Bruxism is the involuntary, unconscious, and excessive grinding, tapping, or clenching of teeth. There are several sub categories.
When clenching or grinding occurs during sleep the term nocturnal or sleep bruxism is used. Less frequently when clenching or grinding takes place during the day the term used is diurnal or wakeful bruxism is used.
In all cases of considerable force is applied between the upper and lower teeth. In the case of grinding or tapping this may cause audible sounds that can be a problem for other people eg a partner may be kept awake by the high pitched sound of grinding. In the case of clenching no sound is produced - the jaw often remains in the same position.
Bruxism is a continuum - we all clench or grind our teeth to some extent at some stage or other. It is a question of the degree of clenching or grinding and the impact that this has on the teeth, the jaw and the jaw muscles. It is entirely possible for someone to brux for their whole life without causing damage. The same level of bruxism is another person may cause very debilitating physical damage that may not be reversible.
The possible consequences of problematic bruxism include damage to the teeth due to wearing and or compression, damage to the joint in-between the jaw and the skull and exhaustion of the jaw muscles.
Research: Journal of the California Dental Association
Dentist Henry Clarke, at the Oregon Health Sciences University, used hypnosis to help relax anxious patients. Knowing that stress is believed to be a major cause of tooth grinding, (Bruxism), the researchers tried the technique on eight volunteers who were moderate bruxers. He hypnotized the patients weekly for up to two months, using such phrases as "lips together, teeth apart" and relaxing images such as hot towels on the face. Patients were instructed to play a tape of a session while falling asleep each night.
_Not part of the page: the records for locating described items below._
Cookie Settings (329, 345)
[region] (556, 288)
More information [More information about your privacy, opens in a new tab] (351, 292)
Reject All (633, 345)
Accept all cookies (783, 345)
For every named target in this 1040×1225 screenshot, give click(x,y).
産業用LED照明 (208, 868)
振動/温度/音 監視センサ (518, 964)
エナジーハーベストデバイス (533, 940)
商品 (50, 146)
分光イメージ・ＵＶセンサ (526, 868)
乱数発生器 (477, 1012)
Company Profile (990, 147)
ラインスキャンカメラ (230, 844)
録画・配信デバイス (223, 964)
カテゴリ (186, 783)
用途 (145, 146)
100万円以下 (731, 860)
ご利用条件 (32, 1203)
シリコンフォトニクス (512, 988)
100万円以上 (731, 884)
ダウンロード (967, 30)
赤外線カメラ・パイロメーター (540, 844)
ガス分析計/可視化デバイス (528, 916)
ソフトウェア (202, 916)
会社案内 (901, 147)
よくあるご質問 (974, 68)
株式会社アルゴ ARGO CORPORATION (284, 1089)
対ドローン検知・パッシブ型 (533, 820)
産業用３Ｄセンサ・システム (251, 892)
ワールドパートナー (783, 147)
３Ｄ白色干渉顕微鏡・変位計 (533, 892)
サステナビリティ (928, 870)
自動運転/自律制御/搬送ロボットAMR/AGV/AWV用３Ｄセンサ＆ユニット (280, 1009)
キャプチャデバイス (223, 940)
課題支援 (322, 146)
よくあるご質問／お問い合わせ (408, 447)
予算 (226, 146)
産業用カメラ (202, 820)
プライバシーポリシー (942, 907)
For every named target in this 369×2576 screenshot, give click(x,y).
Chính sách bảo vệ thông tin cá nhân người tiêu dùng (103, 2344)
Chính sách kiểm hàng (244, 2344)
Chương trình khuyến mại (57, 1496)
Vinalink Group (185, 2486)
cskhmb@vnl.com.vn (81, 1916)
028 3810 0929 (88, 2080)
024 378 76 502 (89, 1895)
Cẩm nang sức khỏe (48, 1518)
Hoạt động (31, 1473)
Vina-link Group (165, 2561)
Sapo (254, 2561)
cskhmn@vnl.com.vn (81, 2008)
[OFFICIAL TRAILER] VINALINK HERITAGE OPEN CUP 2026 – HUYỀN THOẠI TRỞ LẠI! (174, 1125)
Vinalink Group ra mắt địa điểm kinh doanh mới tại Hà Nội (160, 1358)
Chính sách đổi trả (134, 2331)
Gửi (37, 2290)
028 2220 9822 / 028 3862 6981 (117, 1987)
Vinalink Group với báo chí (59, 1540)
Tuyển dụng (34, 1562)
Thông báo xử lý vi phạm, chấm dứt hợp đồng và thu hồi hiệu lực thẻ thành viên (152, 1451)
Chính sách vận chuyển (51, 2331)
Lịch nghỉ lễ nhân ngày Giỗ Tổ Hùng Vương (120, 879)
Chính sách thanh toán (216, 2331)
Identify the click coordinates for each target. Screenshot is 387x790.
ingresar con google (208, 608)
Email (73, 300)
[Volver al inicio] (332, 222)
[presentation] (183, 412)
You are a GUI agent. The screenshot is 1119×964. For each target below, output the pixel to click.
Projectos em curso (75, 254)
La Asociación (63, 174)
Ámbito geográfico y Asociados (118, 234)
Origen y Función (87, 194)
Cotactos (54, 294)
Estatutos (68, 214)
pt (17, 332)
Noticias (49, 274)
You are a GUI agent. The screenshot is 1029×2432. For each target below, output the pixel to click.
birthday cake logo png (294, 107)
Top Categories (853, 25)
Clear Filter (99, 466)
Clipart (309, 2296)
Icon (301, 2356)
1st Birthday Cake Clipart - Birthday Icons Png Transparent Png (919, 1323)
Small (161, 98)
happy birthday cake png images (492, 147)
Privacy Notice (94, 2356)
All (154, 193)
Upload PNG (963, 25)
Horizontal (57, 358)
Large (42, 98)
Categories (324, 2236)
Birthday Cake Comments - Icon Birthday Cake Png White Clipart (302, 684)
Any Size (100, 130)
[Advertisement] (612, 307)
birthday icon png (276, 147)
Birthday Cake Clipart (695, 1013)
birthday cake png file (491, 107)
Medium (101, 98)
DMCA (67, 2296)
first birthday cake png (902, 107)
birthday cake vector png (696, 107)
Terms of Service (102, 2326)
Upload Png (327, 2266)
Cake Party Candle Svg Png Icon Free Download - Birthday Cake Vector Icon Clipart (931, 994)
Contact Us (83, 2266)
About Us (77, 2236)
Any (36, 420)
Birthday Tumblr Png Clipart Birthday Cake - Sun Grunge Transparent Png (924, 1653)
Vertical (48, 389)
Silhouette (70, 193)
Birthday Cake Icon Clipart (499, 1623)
Clarke found that nightly jaw muscle activity had decreased an average of nearly 40%, and facial pain was reported to be much diminished. (Changing States - more rapid results can be obtained when the seeding event is resolved / processed, in combination with self hypnosis).
Research: Understanding change: Five-year follow-up of brief hypnotic treatment of chronic bruxism
LaCrosse, M. (1994) Understanding change: Five-year follow-up of brief hypnotic treatment of chronic bruxism. American Journal of Clinical Hypnosis. Vol 36(4)
Describes the treatment of a 63-yr-old woman with a 60-yr history of nocturnal bruxism. Treatment included assessment, 2 psychotherapy sessions, including a paradoxical behavior prescription to reduce daytime worrying, hypnotic suggestions for control of nocturnal grinding, and reinforcement of the patient's expectations for success. Follow-up assessments at 2, 3, and 5 yrs revealed that she continued to be symptom-free with her self-reports corroborated by her spouse and family dentist.